Thursday, April 23, 2009

Fourth Amendment protections

Scott Morgan notes a recent SCOTUS decision that didn't get much attention relative to car searches. The police routinely search a car "incident to an arrest" under the premise that the officer's safety might be jeopardized by a suspect being in possession of a weapon. In reality, they pretty much search every car when the person is in custody, regardless of any safety concerns.
Well, that's finally going to change. The Supreme Court ruled today in Arizona v. Gant that vehicle searches following an arrest are legal only if the suspect has access to the vehicle or if officers reasonably believe the vehicle contains evidence related to that arrest. In other words, police are now required to have an actual reason to justify the vehicle search, instead of being allowed to do it automatically. This decision restores some much needed logic and common sense to the way many warrantless vehicle searches are analyzed under the 4th Amendment.

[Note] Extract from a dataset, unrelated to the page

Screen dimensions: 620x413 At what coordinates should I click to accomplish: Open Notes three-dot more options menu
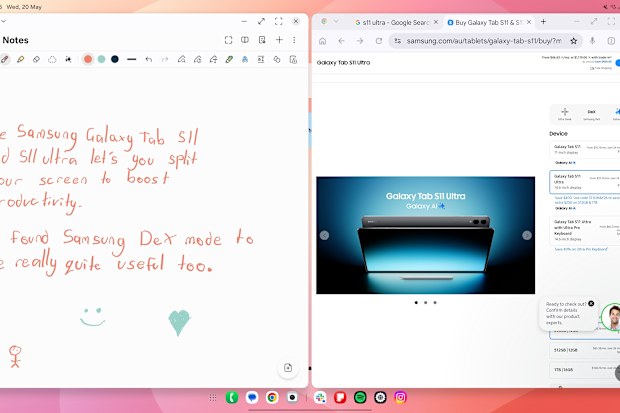(x=294, y=40)
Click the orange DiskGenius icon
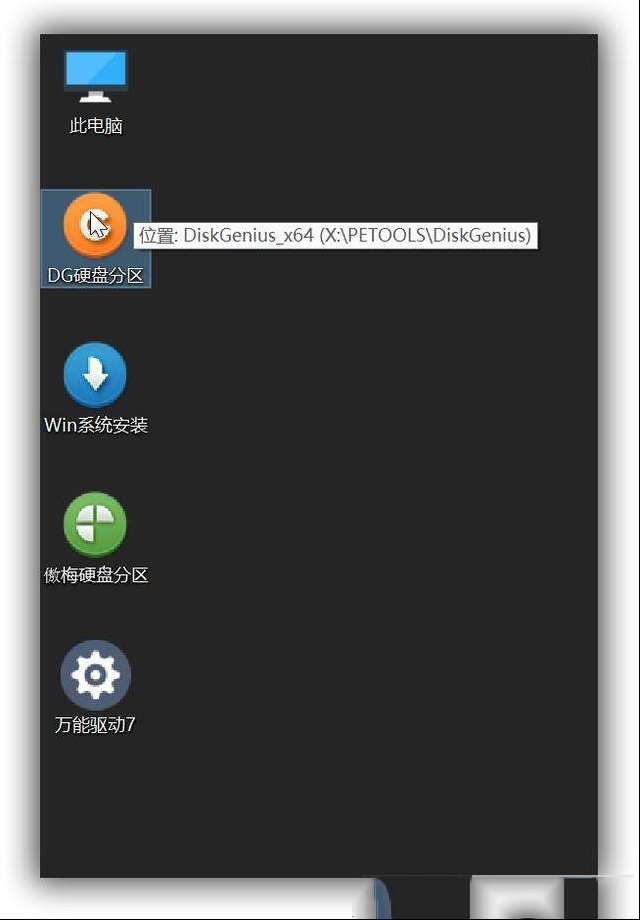This screenshot has height=920, width=640. [95, 225]
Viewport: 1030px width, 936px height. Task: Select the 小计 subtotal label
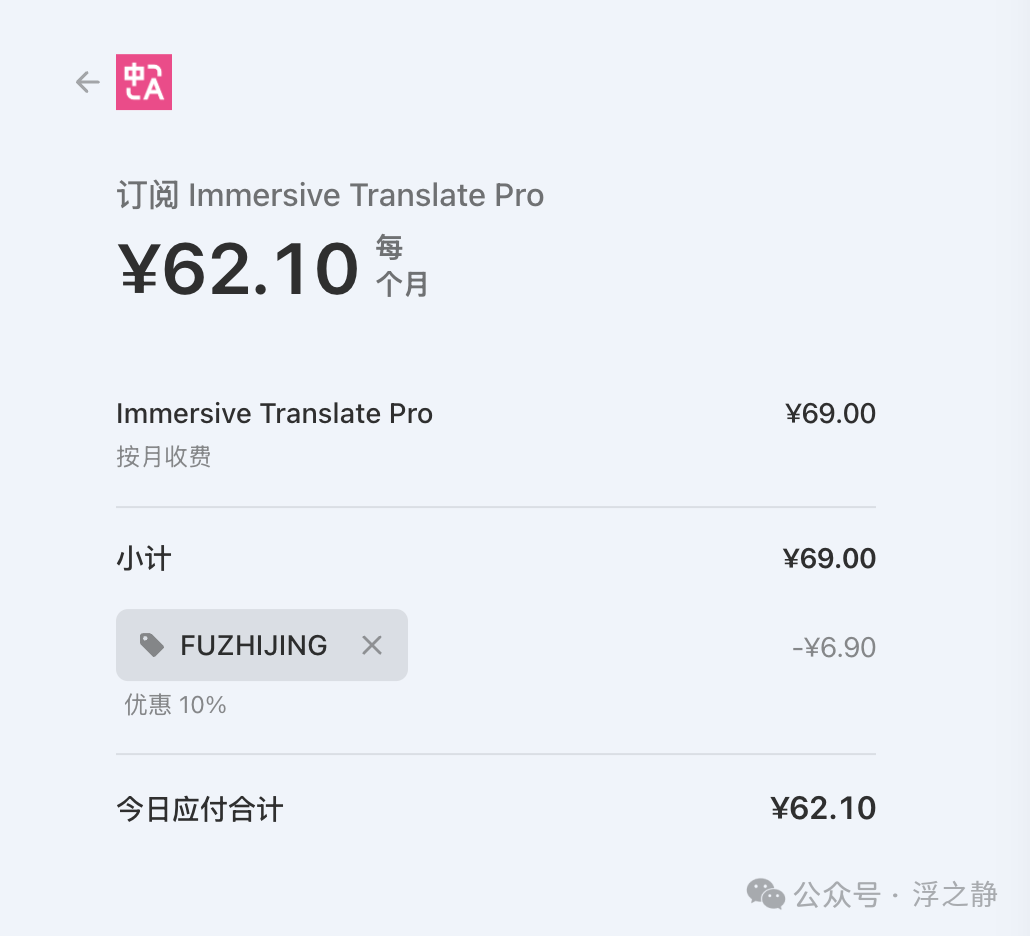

I'm not as optimistic as Scott is that this will lead to any significant change in the way police handle traffic arrests but it will have an applicable effect on court challenges to evidence obtained under those searches, so it's still a tiny step forward to restoring our Fourth Amendment rights. And if the challenges succeed to any great degree in suppressing evidence, it may well create a disincentive for LEOs to make fishing expedition arrests in the long run. So there's that.